War tries to destroy culture because culture sustains identity and memory. Literature is not only a victim of war, it is an instrument of survival, resistance, witnessing – and, sometimes, welcome refuge. When civil war broke out in Sudan in 2023, one resident of Nyala in Darfur concluded that the best thing he could do for his suffering neighbours was to open his own library to replace those closed or destroyed, allowing them to escape an oppressive reality.
“Bombing, looting, deliberate destruction – this forms the dominant narrative when people write about books in wartime, where books pay the price for the aspirations of their rulers. There is more to it than this,” wrote the historian Andrew Pettegree, presenting them instead as “both victims and protagonists”. Franklin D Roosevelt put it more crudely in 1942: “books are weapons” – though not always brandished for the better.
In Myanmar, poets and other writers have been among those targeted by the regime in its brutal war. Poetry has long played an important role in politics there, including the anti-colonial struggle against the British. When Aung San Suu Kyi’s National League for Democracy won a landslide victory in the 2015 elections, 11 poets were among its lawmakers. The previously anti-war poet Maung Saungkha was one of many young writers to take up the gun following the military’s 2022 coup. His journey is documented in a recent book, Frontline Poets: The Literary Rebels Taking on Myanmar’s Military, which combines their writings with their life stories.
Writers often struggle against the impulse of external readers to see them only as documenting horror and destruction in a land far away. Israeli strikes killed at least 45 artists, writers and cultural activists within the first four months of war in Gaza, including the poets Saleem al-Naffar, Refaat Alareer and Hibu Abu Nada. Yet the Lebanese-American translator and academic Huda Fakhreddine has said: “It is shameful that we only allow Palestinians space on the page when they are dead or being slaughtered.” Gaza had one of the highest literacy rates worldwide and a rich literary heritage, as well as eight universities, before the war.

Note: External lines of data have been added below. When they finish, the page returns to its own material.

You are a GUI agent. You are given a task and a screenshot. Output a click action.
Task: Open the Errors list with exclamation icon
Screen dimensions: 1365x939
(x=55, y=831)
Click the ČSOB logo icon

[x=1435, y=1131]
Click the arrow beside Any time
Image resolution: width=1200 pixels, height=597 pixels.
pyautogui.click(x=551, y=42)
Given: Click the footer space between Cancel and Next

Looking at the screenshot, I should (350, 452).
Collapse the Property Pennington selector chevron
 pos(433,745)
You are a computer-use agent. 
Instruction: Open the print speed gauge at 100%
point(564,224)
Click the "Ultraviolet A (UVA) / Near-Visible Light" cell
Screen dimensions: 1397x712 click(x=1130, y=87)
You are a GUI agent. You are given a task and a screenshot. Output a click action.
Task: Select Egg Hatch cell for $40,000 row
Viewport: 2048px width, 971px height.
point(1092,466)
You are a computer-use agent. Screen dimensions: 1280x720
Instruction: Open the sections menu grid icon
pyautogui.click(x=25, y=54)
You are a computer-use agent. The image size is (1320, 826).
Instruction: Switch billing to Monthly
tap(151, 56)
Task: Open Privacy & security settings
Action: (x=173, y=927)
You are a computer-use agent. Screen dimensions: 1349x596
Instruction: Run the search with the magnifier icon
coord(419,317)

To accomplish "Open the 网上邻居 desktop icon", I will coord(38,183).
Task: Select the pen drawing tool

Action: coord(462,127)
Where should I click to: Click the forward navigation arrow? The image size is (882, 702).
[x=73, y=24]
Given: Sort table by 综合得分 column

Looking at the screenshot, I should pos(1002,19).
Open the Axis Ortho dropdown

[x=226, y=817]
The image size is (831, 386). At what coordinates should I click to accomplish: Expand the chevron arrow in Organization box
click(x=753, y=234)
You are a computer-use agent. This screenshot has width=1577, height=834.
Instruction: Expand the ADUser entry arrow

Poems written by the hungry and desperate, in crumbling ruins, can reach out to readers thousands of miles away. Poetry bears witness to “what cameras cannot reach and numbers can never explain”, noted Nazmi al-Masri, professor of languages at the Islamic University of Gaza. But it also demands that there must be more, daring to imagine a future, perhaps even justice, for those now faced with destruction.